I had never attended a blogger meet-up before #BlogClub so it was fascinating to meet these online personas in the flesh. Over tea and macaroons, we got to chat about our blogging lives without the use of any hash tags or character limitations, and it was delightful! These were ladies who were akin to celebrities in my blogging-obsessed eyes, so by taking the interaction offline it drove it home that they are real people who weren’t just figments of my RSS feed appearing every few days to bestow me with snippets of their thoughts/lives! I finally had faces to the twitter handles and it was finally something that I could relate to.
I quickly added the bloggers to my comprehensive Twitter list and (God bless TweetDeck) I could now focus on the #BlogClub thread of conversation. It helped knowing that they were local bloggers who I could see for a random beverage-based catch-up or bump into at the next meet-up. It made the budding online relationship have more of a future, rather than a vague re-tweet/favourite/throwback of an interaction… One meet-up and I was astounded at how much Twitter now made sense!
I now treat Twitter as a casual cross between Facebook and my iPhone. I can share pictures, I can ‘like’ and ‘retweet’, I can check meet-up plans, I can follow the # conversation of my week – all without having to formally ask for someone’s number. And who wants to receive sporadic picture texts on their phone of cats riding unicorns with guns blazing at 5am? But I can tweet that to you if you like. #tweeter4lyf.
If you’re not down with Twitter, you’ll never crack it if you don’t really think about its intention in your everyday life. If you’re struggling and not sure how to integrate it into your online life, take a step back. Look at who you’re following and either epically cull that list or create a sub-list of tweeters who are relevant to you. Whether your aims are for inspiration, interaction, promotion, or creating a social offline/online, just edit in some focused followings and your lost path of Twitter will be revealed.
This whole post had me nodding vigorously – I’ve only just discovered the joys of twitter & NOW I get what the fuss is all about.
Glad I’m not the only one. Great post!
Thanks so much!

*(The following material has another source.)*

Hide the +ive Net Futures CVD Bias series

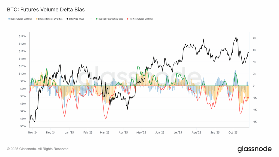point(110,19)
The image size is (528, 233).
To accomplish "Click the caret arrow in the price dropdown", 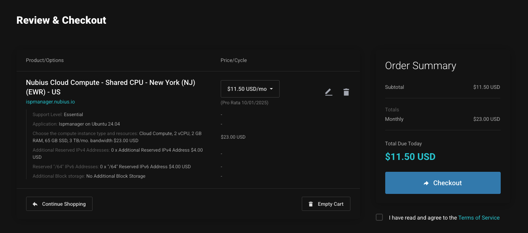I will pos(271,89).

I was worried that people would be like “Pfft, get the program gurrrrl”. It’s really the kind of thing that you can struggle with if you’re just signing-up just because everyone else has! :)
What Sophie Did Next: “Understanding Twitter – How I finally got it” http://t.co/lBaZQkVny9 @PalmTree_Cities via @BonjourBlogger #bloggers
I have to say that I still don’t fully understand twitter, but this has helped a wee bit, I suspect it’s just something you have to figure out for yourself!
Yeah for sure! Everyone will find their way… and see if it’s something for them or not :)
Very useful. I just went on google to try and find other bloggers in the region :)
Thank you!
Have you tried the bloggers map? Hopefully it’s useful to you!